Sixty-seven people had been clawed from the rubble in the previous 24 hours, Turkish Vice President Fuat Oktay told reporters overnight, in efforts that drew in 31,000 rescuers across the affected region.
About 80,000 people were being treated in hospital, while 1.05 million left homeless by the quakes huddled in temporary shelters, he added.
"Our main goal is to ensure that they return to a normal life by delivering permanent housing to them within one year, and that they heal their pain as soon as possible," Oktay said.
With many left short of food in bleak winter conditions, questions are mounting for leaders of both countries over their response.
Syrian President Bashar al-Assad made his first reported trip to affected areas since the quake, visiting a hospital in Aleppo with his wife Asma, state media said.
His government approved deliveries of humanitarian aid across the front lines of the country's 12-year civil war, a move that could speed help for millions of desperate people.
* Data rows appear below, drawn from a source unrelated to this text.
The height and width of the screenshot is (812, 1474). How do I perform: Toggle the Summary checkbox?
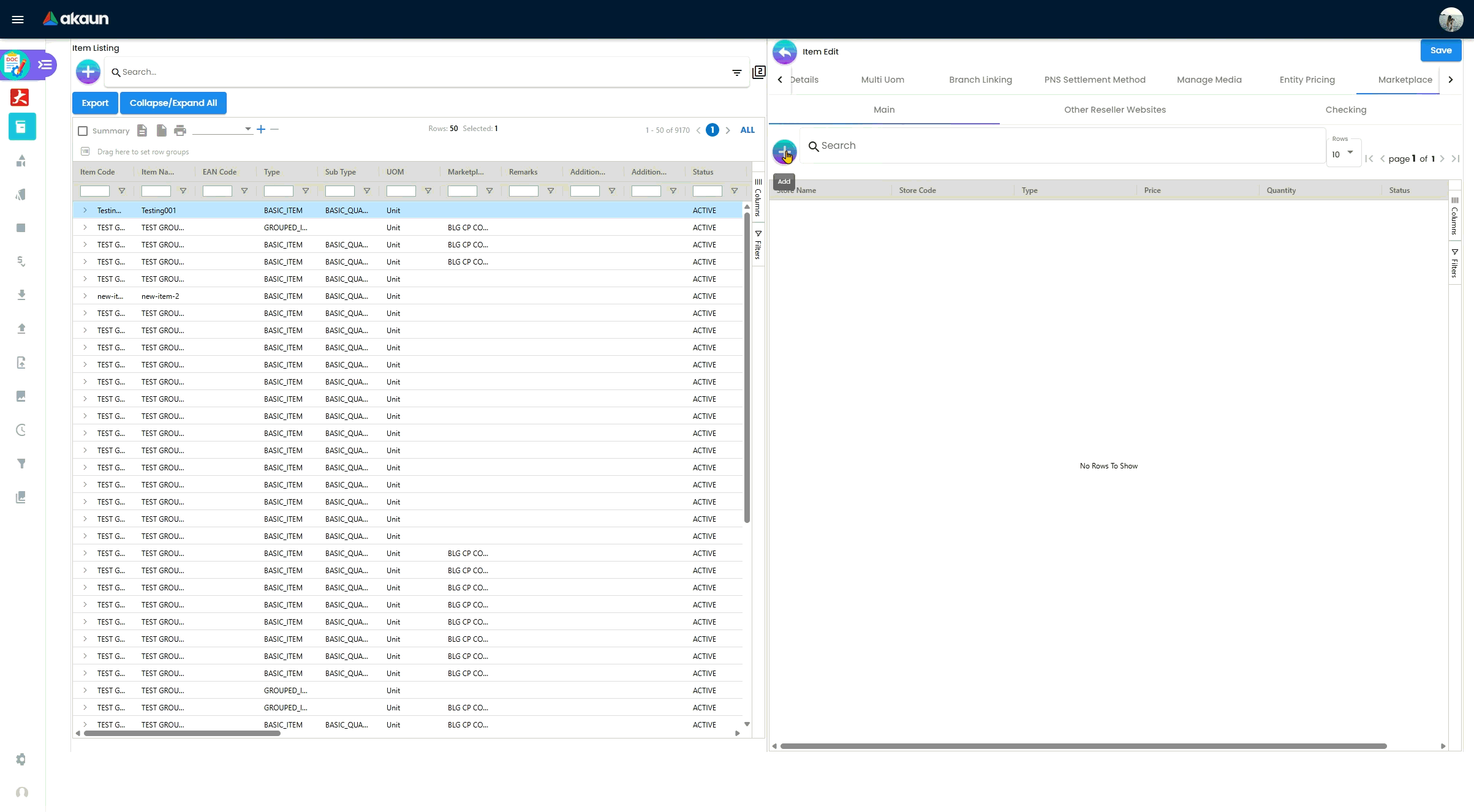(x=83, y=130)
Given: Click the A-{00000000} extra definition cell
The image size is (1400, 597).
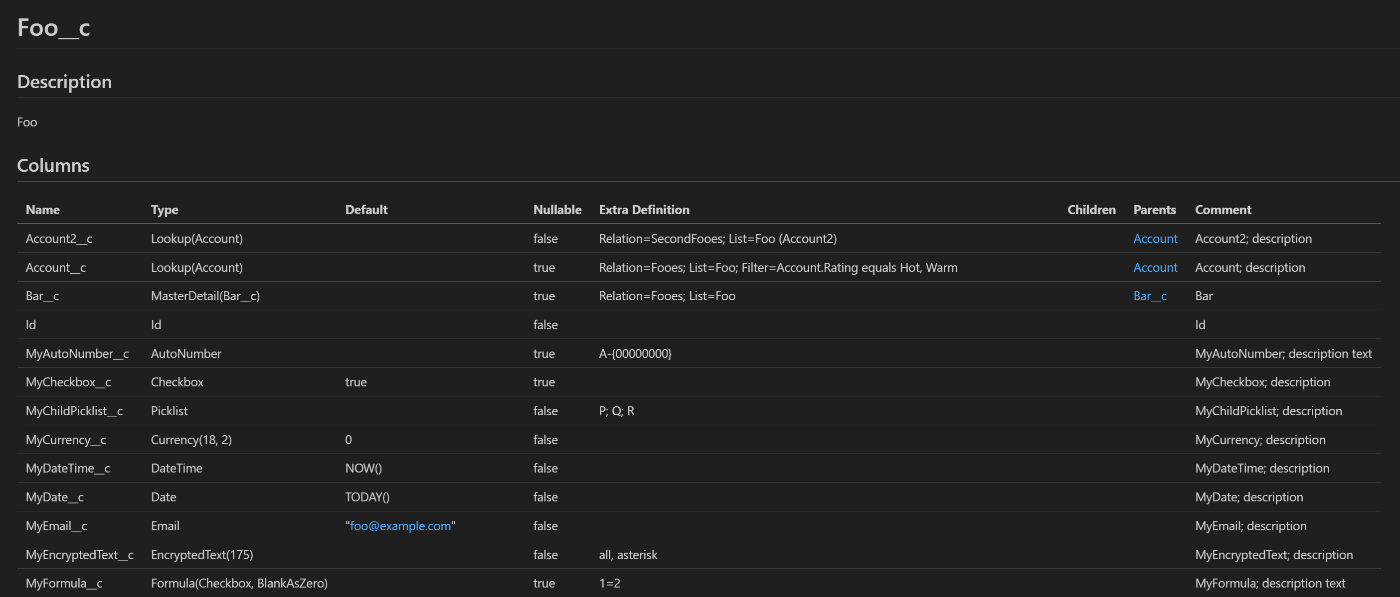Looking at the screenshot, I should (x=635, y=354).
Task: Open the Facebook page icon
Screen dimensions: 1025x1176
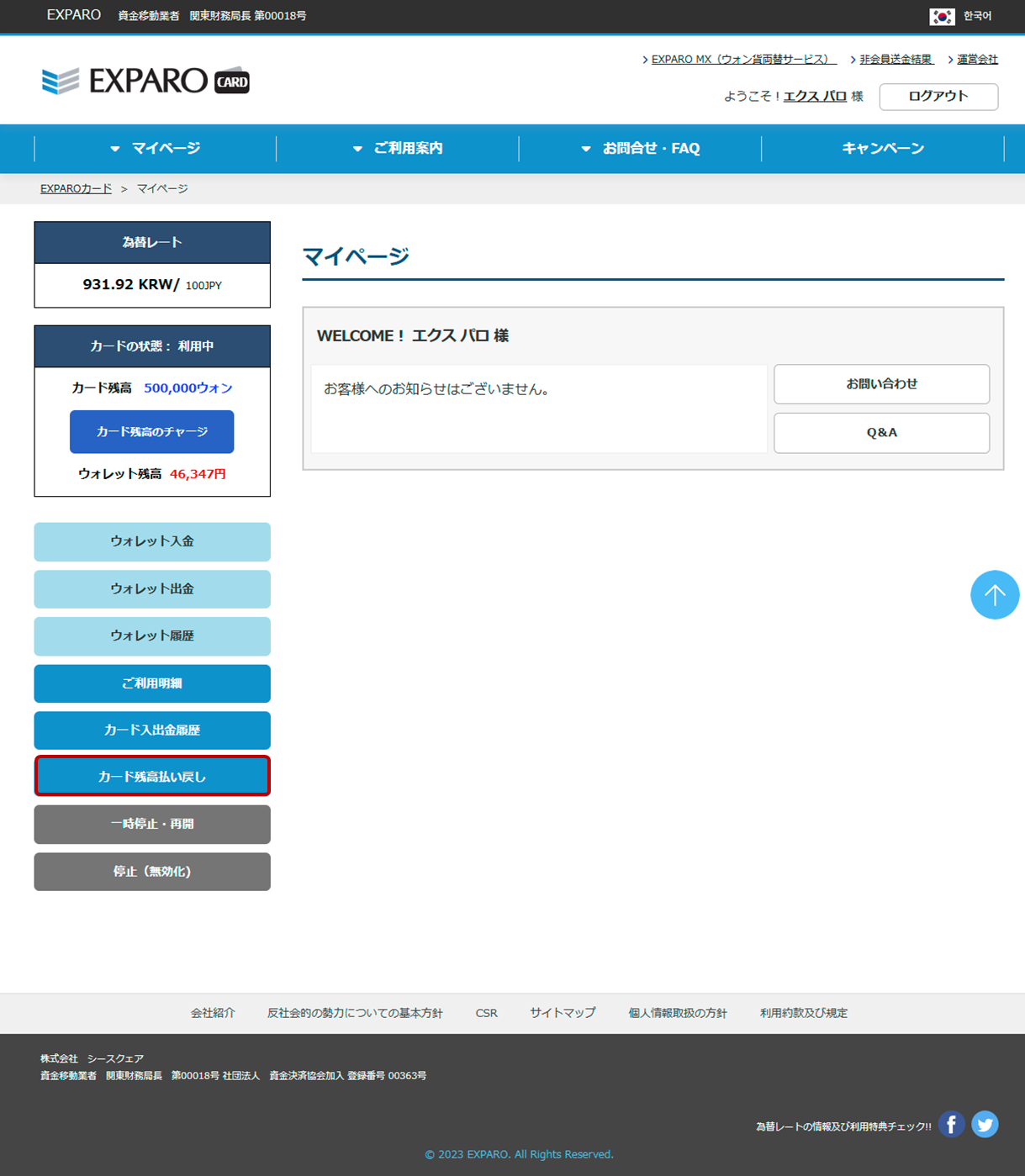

Earlier, the World Food Programme said it was running out of stocks in rebel-held northwest Syria as the state of war complicated relief efforts.
Monday's 7.8-magnitude quake, with several powerful aftershocks across Turkey and Syria, ranks as the seventh-deadliest natural disaster this century, exceeding Japan's 2011 tremor and tsunami, and approaching the 31,000 killed by a quake in neighbouring Iran in 2003.